Aufgabenstellung:
Filtere die folgenden Daten und gib jede Zeile wieder, in der die Zeichenfolge „should“ vorkommt.

Vorliegende Daten:
++++++
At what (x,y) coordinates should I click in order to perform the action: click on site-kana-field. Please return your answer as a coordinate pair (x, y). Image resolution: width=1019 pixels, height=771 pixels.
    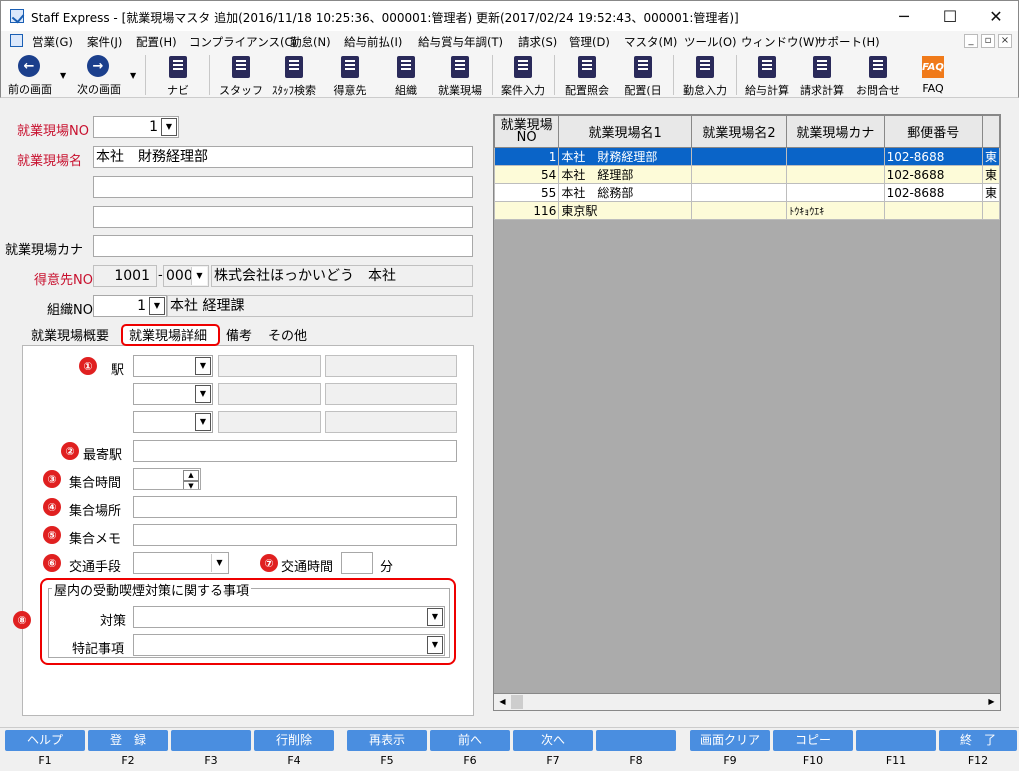
    Looking at the image, I should click on (283, 246).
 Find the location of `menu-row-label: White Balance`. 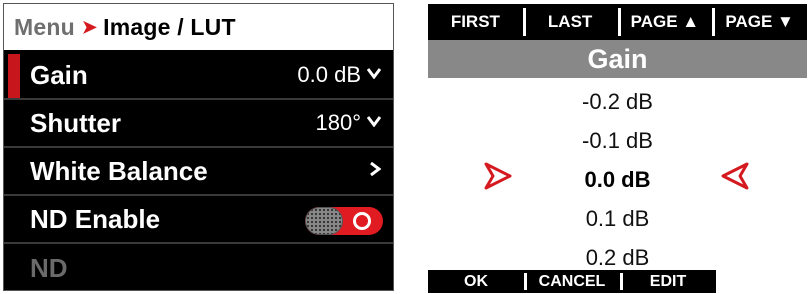

menu-row-label: White Balance is located at coordinates (119, 170).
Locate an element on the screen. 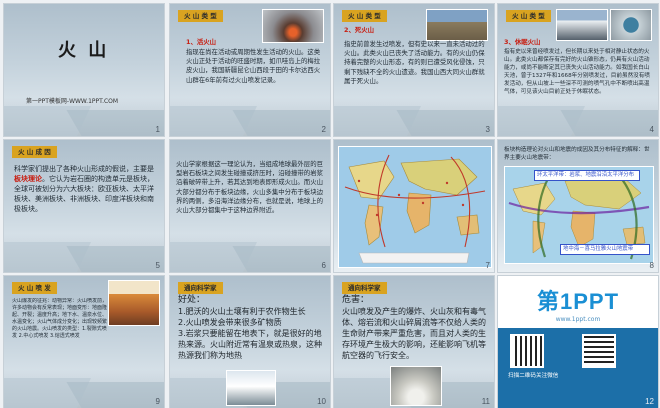 Image resolution: width=660 pixels, height=408 pixels. slide-number: 10 is located at coordinates (322, 402).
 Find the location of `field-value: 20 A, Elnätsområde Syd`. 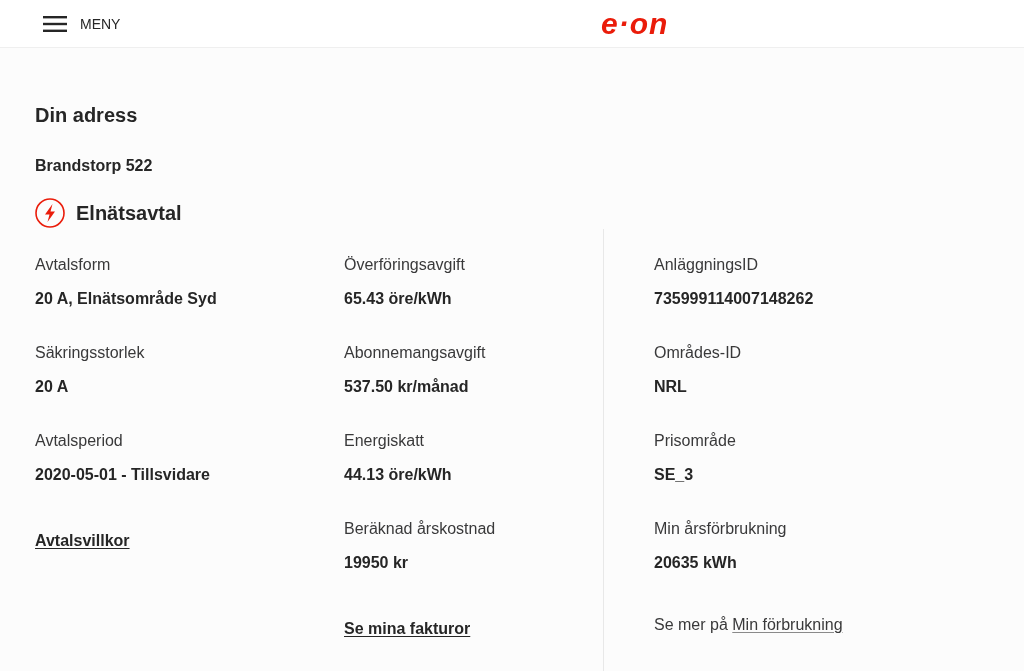

field-value: 20 A, Elnätsområde Syd is located at coordinates (126, 299).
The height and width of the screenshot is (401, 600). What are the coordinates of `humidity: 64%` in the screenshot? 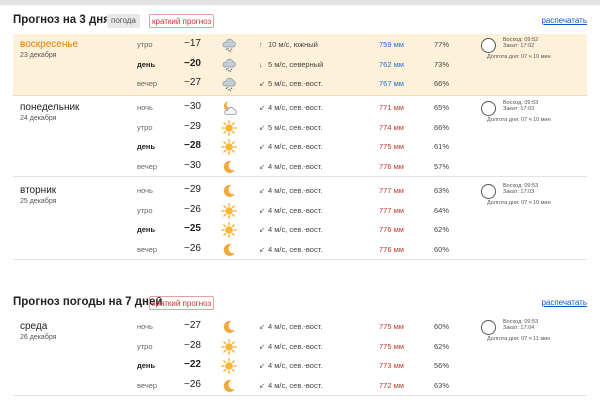 It's located at (442, 210).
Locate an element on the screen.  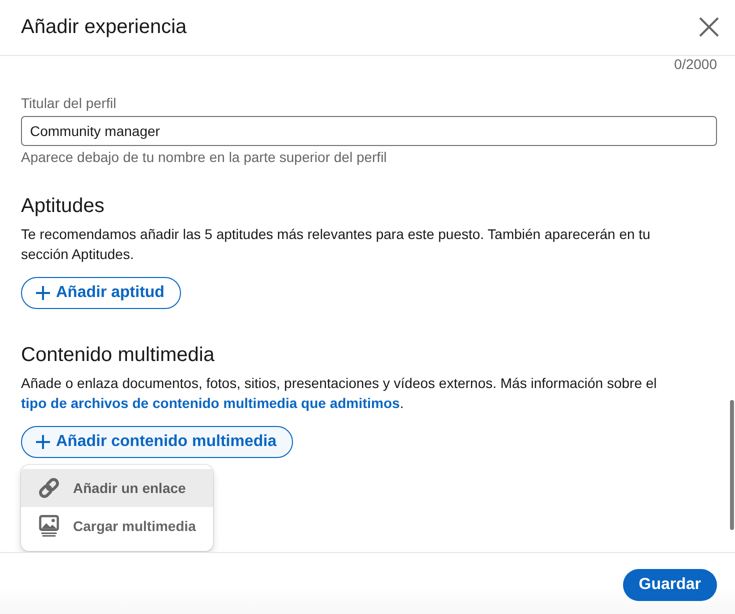
section-description: Añade o enlaza documentos, fotos, sitios, presentaciones y vídeos externos. Más información sobre el tipo de archivos de contenido multimedia que admitimos. is located at coordinates (340, 394).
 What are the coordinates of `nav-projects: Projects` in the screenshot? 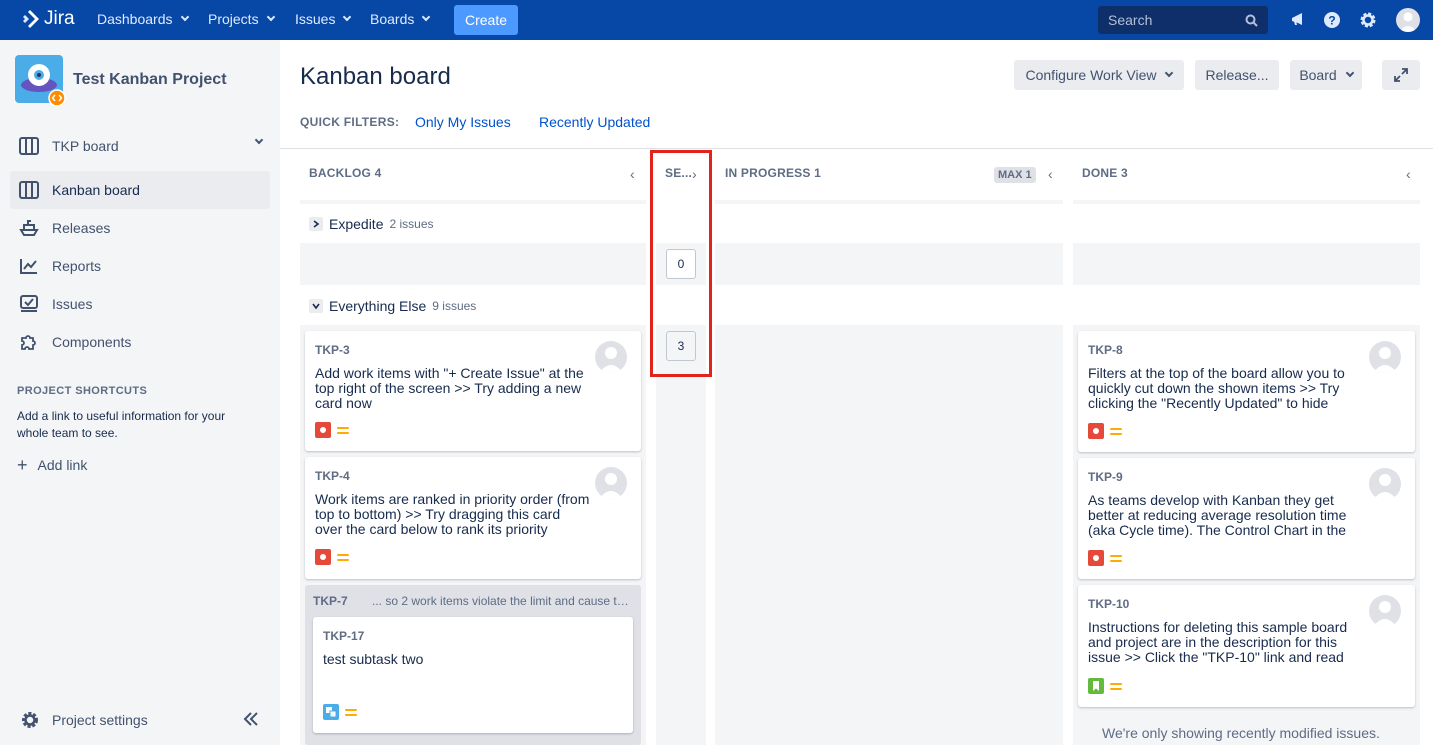 It's located at (242, 19).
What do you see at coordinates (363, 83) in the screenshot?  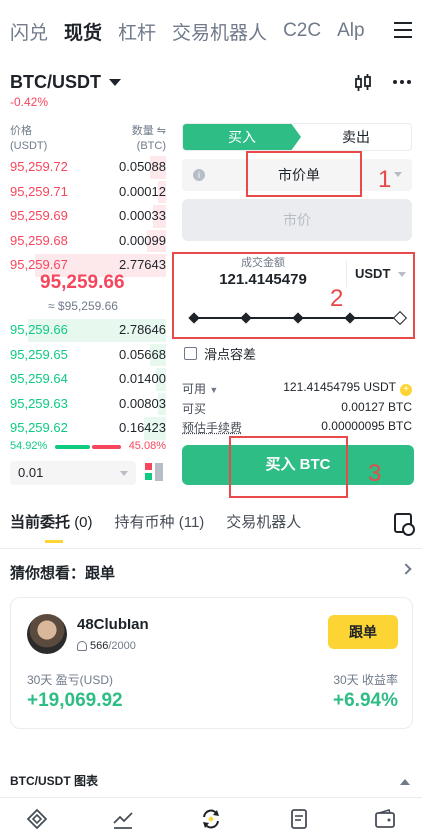 I see `candlestick-chart-icon` at bounding box center [363, 83].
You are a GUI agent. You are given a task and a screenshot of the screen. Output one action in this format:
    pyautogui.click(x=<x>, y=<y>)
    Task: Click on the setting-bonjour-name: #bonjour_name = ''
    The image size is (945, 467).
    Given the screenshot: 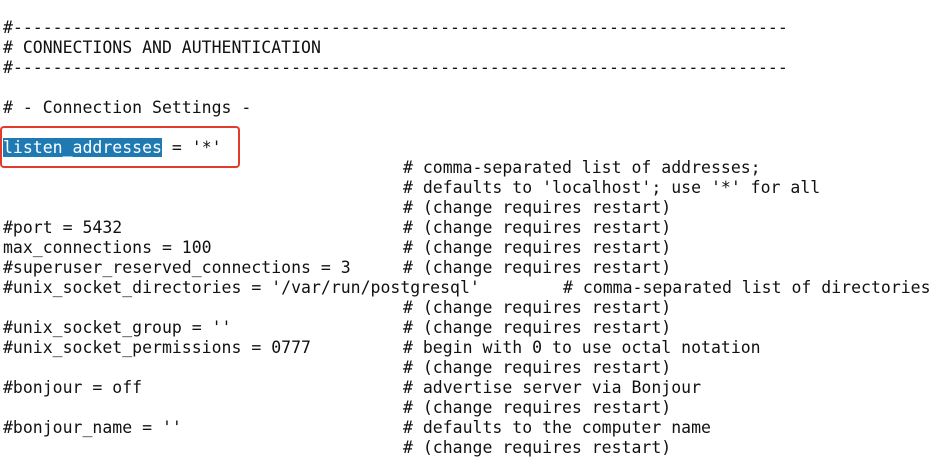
++++++
Ergebnis:
At what (x,y) coordinates should I click in order to perform the action: click on site-kana-field. Please return your answer as a coordinate pair (x, y). Image resolution: width=1019 pixels, height=771 pixels.
    Looking at the image, I should click on (283, 246).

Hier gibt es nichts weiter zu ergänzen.